Внучок и правда вышел симпатичным, бойким и ладным. А самое главное, его отдали в безраздельное пользование Галине Николаевне. Папа – человек занятой, а мама – девушка молодая и амбициозная, приехавшая в Москву не пеленки стирать, а карьеру делать. И воспитанием Мити Третьего занималась бабушка, которая нисколько этим не огорчалась. Бывало, конечно, ворчала, что родители не уделяют ребенку внимания и думают только о себе, но вскоре и ворчать стало не на кого: сыну предложили постоянную работу в американском университете, а невестка с энтузиазмом восприняла известие о возможности продолжить строительство карьеры за границей.
– Митяя оставим пока, – без тени вопросительной интонации сообщил сын, – а то поиски няни затянуться могут, кто с ним сидеть станет?
– Не торопитесь, не торопитесь. Обживитесь пока, потом и вызовете нас.
Вызвали. Но не их, а только Митеньку.
– Мам, – Дмитрий Дмитриевич за голову не хватался и голос не повышал, говорил тоном вкрадчивым, но настойчивым: – Если ты поехать хочешь, так поедем. Только сама подумай, что ты там делать-то будешь?
– Так ведь то же, что здесь: за Митенькой смотреть.
– Мамочка, это ему сейчас шесть, а потом восемь исполнится, и двенадцать. Мам, он же в школу в сентябре пойдет, его целый день дома не будет. А ты что делать станешь?
– Ну… – У Галины Николаевны был готов целый список из возможных ответов. И готовить, и убирать, и книги читать, и телевизор смотреть, и с соседями общаться, и…

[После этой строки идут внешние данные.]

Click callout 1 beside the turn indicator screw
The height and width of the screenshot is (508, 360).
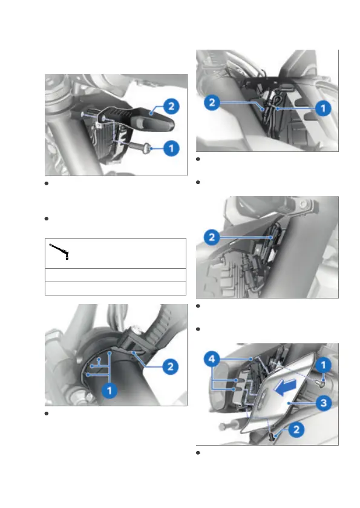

– Убирает у нас Жози, готовит Дора, – опережая ее мысли, сказал сын.
– Это кто? Собаки?
– Мам! – Здесь Дмитрию Дмитриевичу в пору было бы схватиться за голову, но он только расхохотался. – Ну, как тебе ехать, а? Тебя бы в Америке лет на десять за такие слова упекли по обвинению в расизме. Это афроамериканки, которые нам помогают.
И снова Галине Николаевне становилось за себя стыдно и как-то даже удивительно. И как это у нее – такой клуши – мог получиться такой умный сын? Прав ведь Митенька, во всем прав, нечего ей делать в этой Америке. Он же объяснил: все говорят по-английски, телевидение тоже местное, и тарелку они ставить не собираются, чтобы у ребенка формировалась устойчивая языковая среда. А медицина? Что бы она делала сейчас в этой Америке со всеми своими болячками? Там ведь уход бешеных денег стоит. Нет, она, конечно, старая дура, а Митенька – он тогда правильно сделал, что мать не взял.
Галина Николаевна взглянула на часы. Ходики показывали десять утра. Значит, звонка от старшего сына ждать еще несколько часов. Все-таки с Нью-Йорком восемь часов разницы во времени. В самом «большом яблоке»[3]Галине Николаевне побывать довелось лет пятнадцать назад. Тогда еще был жив муж. Он-то и позвал ее прокатиться по Америке (он с курсом лекций, она – с горящими глазами). Они объездили почти все штаты. Были и в Калифорнии, и во Флориде, и в Северной Каролине, и в Дакоте. Разве что до Аляски не добрались. Но на Аляску Галине Николаевне и не хотелось, а вот увидеть Лос-Анджелес, Вашингтон, Нью-Йорк она мечтала давно. Каждый из этих особенных городов оставил у нее неизгладимое впечатление. Столица Калифорнии показалась ей городом скорее бесов, чем ангелов: бешеный ритм, вспышки фотоаппаратов, толпы людей и жизнь, подчиненная марке «Голливуд». Вашингтон, напротив, поразил упорядоченностью и респектабельностью, которую трудно ожидать от столицы. А Нью-Йорк просто очень понравился. Чем-то напомнил он родную Москву: с разным настроением, с неправильными формами, со спешащими куда-то людьми. Тогда она подумала, что этот город, пожалуй, смог бы стать ей родным, но теперь упоминание о Нью-Йорке не вызывало ничего, кроме неприязни.